Il convitato di pietra nel dibattito su come bilanciare la sempre più elevata richiesta di energia e la necessità di mantenere gli impegni climatici è il nucleare. Dopo i disastri di Chernobyl e Fukushima, l’energia nucleare è al centro delle nuove politiche energetiche di diverse nazioni europee. L’aumento dei prezzi dei combustibili fossili sta infatti causando grandi ripercussioni in tutto il mondo, con aumenti del prezzo di gas ed elettricità in diversi Paesi, Italia compresa.
Soltanto il mese scorso il presidente francese Emmanuel Macron ha presentato un piano di investimenti da 30 miliardi di euro per favorire il rilancio dell’economia francese. L’obiettivo principale del piano denominato Francia 2030 è quello di “reinventare il nucleare”, costruendo nuove centrali ad alta efficienza per la produzione di energia elettrica.
#France2030, objectif 1.
Réinventer le nucléaire. pic.twitter.com/uifI7piTC3— Emmanuel Macron (@EmmanuelMacron) October 12, 2021
In Francia sono ben 58 i reattori nucleari attivi. Questi producono più del 70 per cento dell’energia elettrica francese e la prima centrale nucleare fu creata nel 1962. In Italia la prima centrale risale al 1993 ma a seguito del referendum del 1987 (post disastro di Chernobyl dell’aprile 1986) si decise di porre fine al nucleare nel 1990.
Anche la Polonia è determinata a creare una serie di piccole centrali nucleari per porre fine alla sua dipendenza dal carbone. La Gran Bretagna ha investito 210 milioni di sterline (283 milioni di dollari) per finanziare Rolls-Royce SMR. La società costruirà piccoli reattori nucleari per integrare l’energia eolica e solare.
Nucleare: energia pulita? La Germania guida il fronte del no
Il tema cruciale riguarda però il riconoscimento o meno del nucleare come fonte di energia pulita. La Germania ad esempio è a capo di un gruppo di nazioni che vogliono disinnescare gli sforzi per includere più energia nucleare nel mix di energia verde in Europa. La maggiore preoccupazione riguarda la proliferazione di centrali nucleari sul suolo europeo e il grosso problema delle scorie radioattive che producono.
Questa situazione sta creando non poche tensioni con la Francia, il più grande produttore di energia nucleare d’Europa. Il Paese transalpino ha stretto un’ insolita alleanza con i paesi dell’Europa dell’Est che vogliono attirare maggiori investimenti per il nucleare, tra cui Bulgaria, Repubblica Ceca, Ungheria, Polonia e Romania.
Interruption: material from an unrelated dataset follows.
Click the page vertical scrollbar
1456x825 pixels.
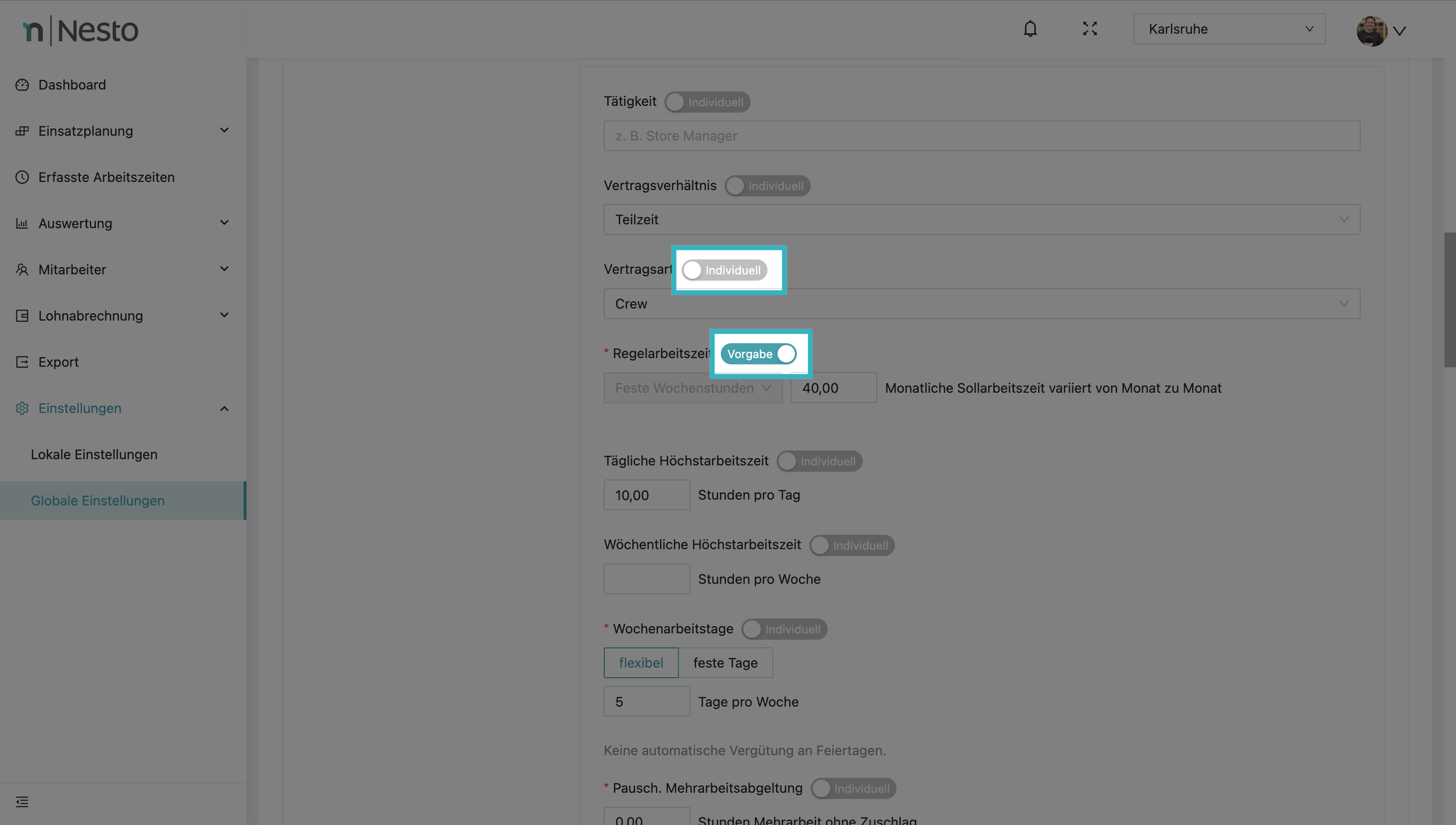(x=1449, y=300)
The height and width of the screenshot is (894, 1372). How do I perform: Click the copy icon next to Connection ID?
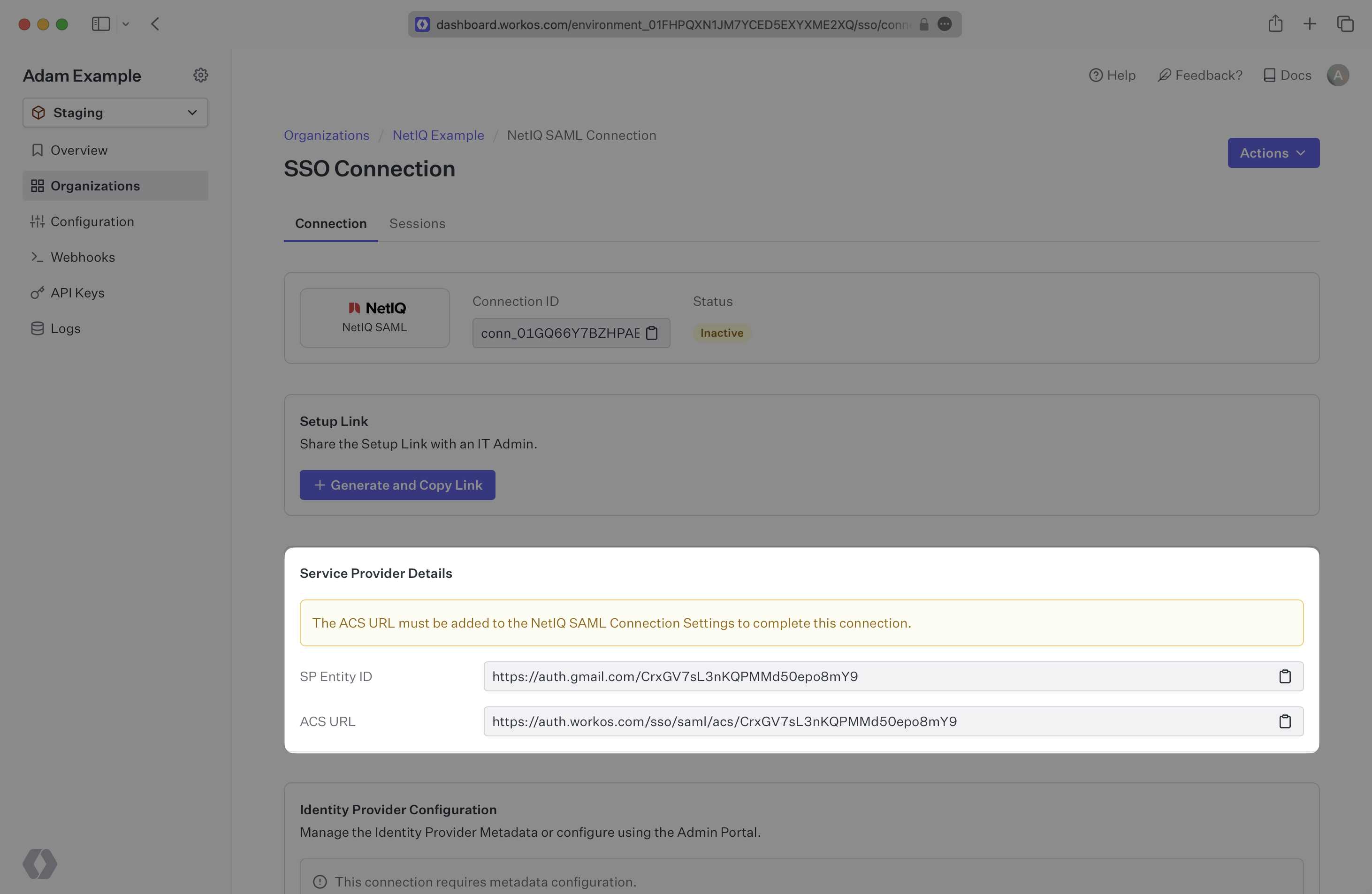652,332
Il gruppo sta facendo pressioni sull’Unione Europea per classificare l’energia nucleare come un investimento “sostenibile”, una mossa che sbloccherebbe miliardi di euro di aiuti di Stato e investimenti da fondi pensione, banche e altri investitori che cercano di investire in cause ambientali. Austria, Danimarca, Lussemburgo e Spagna si sono unite alla Germania nel tentativo di respingere l’iniziativa di Bruxelles.
E l’Italia? Il Nobel per la Fisica Giorgio Parisi in una recente intervista al Corriere della Sera aveva usato parole chiare: “un ritorno al nucleare è una questione da valutare di Paese in Paese, ma da escludere in Italia a causa dell’alta densità di popolazione, perché se Chernobyl fosse avvenuta in Val Padana avrebbe provocato milioni di morti”.
Intanto rimane ancora senza soluzioni il problema di trovare un’area per il deposito nazionale delle scorie nucleari. Nessuno dei 67 potenziali candidati infatti è disposto ad accogliere l’impianto. I nove incontri pubblici organizzati da Sogin, non hanno sortito effetti e ora bisognerà rivedere le conclusioni con nuovi dati e fornire una lista nel 2022. I rappresentanti delle 67 aree, collocate in Piemonte, Toscana, Lazio, Sardegna, Basilicata, Puglia e Sicilia, contestano la presenza di produzioni agricole di pregio, siti archeologici, monumenti storici, parchi e oasi naturali. Tra i problemi anche la distanza ravvicinata con paesi, fabbriche di materiale pericoloso, fiumi o falde acquifere e il calcolo dell’indice di rischio sismico.